139th National Cancer Advisory Board
Dr. Wickerham briefly reviewed the structure and results of the NSABP B14 trial of tamoxifen, which he described as the most commonly prescribed breast cancer drug in the world. The design was among the first node-negative/receptor-positive trials in the world. It began in 1981 and arguably is a landmark study in oncology, not just breast cancer oncology. With 2,800 who were randomized to placebo or tamoxifen, NSABP was able to demonstrate that tamoxifen improved both disease-free survival and survival in general and that those benefits now have gone through 15 years of followup. In addition, it was found that women taking tamoxifen had a 50 percent reduction in new primaries in the opposite breast. This had been seen also in other trials around the world and in the PETO overview of all the tamoxifen studies, and led to the design of the first NSABP breast cancer prevention trial (BCPT-P1).
BCPT-P1 enrolled otherwise healthy individuals at an increased risk for the future development of breast cancer and assigned them to either tamoxifen or placebo for a 5-year period in a double-blinded trial. Gail Model variables were used to quantify their breast cancer risk. The minimum score to be eligible for BCPT-P1 was a 1.66 percent risk of developing breast cancer in the next 5 years. BCPT-P1 began in 1992 with more than 13,000 women entered in the study. Premenopausal (35 years of age and older) women were included in the trial, 39 percent were under the age of 50, and family history accounted for most of the risk. Three-quarters of them had one more first-degree relative, which translated into an average Gail risk of a little more than 3 percent. Seventeen percent had a risk of 5 percent or greater. Only 6 percent had a prior history of lobular carcinoma in situ (LCIS), and 9 percent had atypical hyperplasia. BCPT-P1 results were announced in 1998 and were able to show that tamoxifen was highly effective in reducing the risk of invasive breast cancer (mediating a 49 percent reduction in invasive disease). The benefits were demonstrable in all of the subgroups, but the groups that appeared to benefit the most were those who came into the trial with a prior history of LCIS or atypical hyperplasia. The LCIS group has a risk of about 13 cases per 1,000 per year and the tamoxifen dramatically reduced that. The atypical hyperplasia reduction by 86 percent holds at the 4-year point. An unexpected reduction in noninvasive cancers also was seen.

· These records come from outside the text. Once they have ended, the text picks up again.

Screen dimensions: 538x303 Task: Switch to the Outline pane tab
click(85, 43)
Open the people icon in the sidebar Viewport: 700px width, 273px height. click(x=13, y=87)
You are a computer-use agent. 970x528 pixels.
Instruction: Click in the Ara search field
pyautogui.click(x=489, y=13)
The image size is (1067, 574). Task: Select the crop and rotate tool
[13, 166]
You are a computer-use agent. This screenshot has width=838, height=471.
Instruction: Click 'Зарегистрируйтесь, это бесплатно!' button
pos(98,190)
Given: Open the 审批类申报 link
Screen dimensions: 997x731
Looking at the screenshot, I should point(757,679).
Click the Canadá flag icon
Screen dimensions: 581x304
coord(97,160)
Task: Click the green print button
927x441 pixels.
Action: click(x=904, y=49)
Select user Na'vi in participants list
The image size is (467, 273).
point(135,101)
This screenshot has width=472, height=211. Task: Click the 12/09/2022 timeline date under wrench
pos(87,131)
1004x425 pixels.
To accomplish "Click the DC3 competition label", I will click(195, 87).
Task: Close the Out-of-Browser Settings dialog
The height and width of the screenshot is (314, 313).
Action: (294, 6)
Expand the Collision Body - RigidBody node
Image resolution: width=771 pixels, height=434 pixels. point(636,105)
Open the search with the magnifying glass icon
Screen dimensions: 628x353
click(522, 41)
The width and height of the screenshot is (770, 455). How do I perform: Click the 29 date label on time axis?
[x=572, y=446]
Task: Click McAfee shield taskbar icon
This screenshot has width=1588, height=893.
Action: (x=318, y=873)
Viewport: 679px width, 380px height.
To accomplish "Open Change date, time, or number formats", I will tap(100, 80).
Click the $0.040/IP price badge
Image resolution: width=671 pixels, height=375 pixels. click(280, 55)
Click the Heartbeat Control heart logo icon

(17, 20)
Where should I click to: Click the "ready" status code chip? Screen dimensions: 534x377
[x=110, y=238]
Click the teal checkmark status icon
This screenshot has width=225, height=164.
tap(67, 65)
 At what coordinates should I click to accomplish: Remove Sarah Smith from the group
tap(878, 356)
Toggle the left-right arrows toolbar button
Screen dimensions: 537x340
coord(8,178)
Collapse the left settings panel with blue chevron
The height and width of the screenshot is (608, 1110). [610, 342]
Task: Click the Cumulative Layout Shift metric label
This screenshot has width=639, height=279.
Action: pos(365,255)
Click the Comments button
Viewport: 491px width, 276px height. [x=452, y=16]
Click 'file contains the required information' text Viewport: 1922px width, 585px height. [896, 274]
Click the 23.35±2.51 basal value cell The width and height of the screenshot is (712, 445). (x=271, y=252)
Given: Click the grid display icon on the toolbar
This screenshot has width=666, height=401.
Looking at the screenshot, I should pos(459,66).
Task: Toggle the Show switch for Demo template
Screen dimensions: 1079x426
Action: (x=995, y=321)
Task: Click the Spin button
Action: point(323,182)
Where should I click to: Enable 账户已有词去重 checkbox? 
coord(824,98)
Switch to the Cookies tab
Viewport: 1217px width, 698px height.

Dr. Wickerham stated that these results have been updated through 7 years of followup and, despite unblinding and in some cases crossover, there is still a continued and durable benefit for both invasive and noninvasive disease. He noted also that a durable benefit in NSABP treatment trials where there were reductions in opposite breast cancer now go out to 20 years. Detrimental events included endometrial cancer and thromboembolic events. These were clearly a factor in the acceptability of tamoxifen for this indication. Although the drug has FDA approval as well as endorsement from various societies and organizations, the use of tamoxifen for prevention has not been overwhelming.
Next, Dr. Wickerham described how the Multiple Outcome of Raloxifene (MORE) trial led to the design of NSABP’s P-2 STAR trial.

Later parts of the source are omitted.